I also think I'll move faster  than Mark Toomey on the demo video here: http://www.youtube.com/watch?v=Icc6N4b8wSA but still controlled.

Say 4 seconds per rep.

I'm quite excited, I think this'll work!! *fingers crossed*
 
Also, if strength/hypertrophy are your goals you may want to consider doing a clean and press instead of a jerk. Lighter weights for high reps simply will not build a ton of strength/muscle in your shoulders the way a grinding press will.
 
Hi Andy, I thought LCCJ were a-ok for hypertrophy? Mark Toomey says so on the SFG II video and I think Andrew Read (of the other Hardstyle 'school') rates them for the same.

I thought good ol' Dan JOhn also liked them?

I love C & P but high volume makes my shoulders stiff and not sure I have the time to work a program reliant on them, much as I loved ETK ladders.

 
 
Pasha, what about the Total Tension Complex by Pavel? That is geared towards strength and hypertrophy.
 
Pasha, the LCCJ can build hypertrophy when you use a relatively heavy weight. If you're doing 100 hardstyle reps of doubles in 15 minutes, then I'm going to venture a guess and say you're not going heavy enough.
 
Pasha, the "Total Tension Complex" Faisal has suggested is a good idea.  A longer term approach could be a scaled way down RTK, just the LC part.

 
 
Hello Faisal, thanks for that recommendation - that routine looks insane! :-D

It might be one I try in future, as an alterbative to my main LCCJ program. I think I need my technique sorted with a SFG before I do those moves, though. My LCCJ was assessed around 18 months ago by a trainer from the 'other' hardstyle school and was okayed, so I'll stick to this.

Incidentally, I saw a new physio. They said that TGUs should be okay but to stop if feel discomfort (duh!!). Also, LCCJ got approval and they said they had a patient who used KBs to rehab sciatica to fantastic effect.

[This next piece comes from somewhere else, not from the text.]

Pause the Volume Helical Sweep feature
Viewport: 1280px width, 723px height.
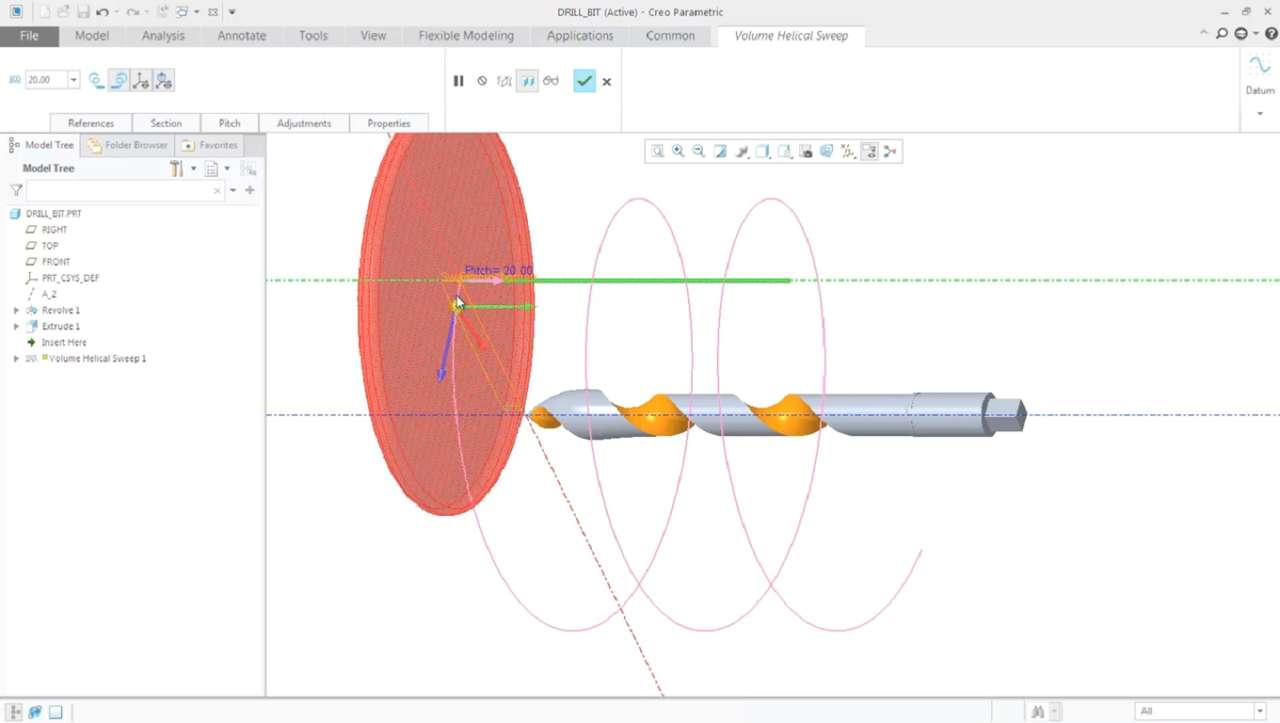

Although TGUs are back on-menu, due to time constraints, I think I will give my own prog outlined above a bash. In addition, I am a reluctant trainer, I don't really enjoy it. But I find LCCJs quite fun to do (as well as killers!).

I can TGU quite easily with my 24, but will use my 20s for the double LCCJ program until I can do the 100 in 15 minutes.

Thanks for all your advice, guys.

Keep strong,

Pasha

 
 
Incidentally - should I apply 'Hardstyle Laziness' to my routine, or go all out effort?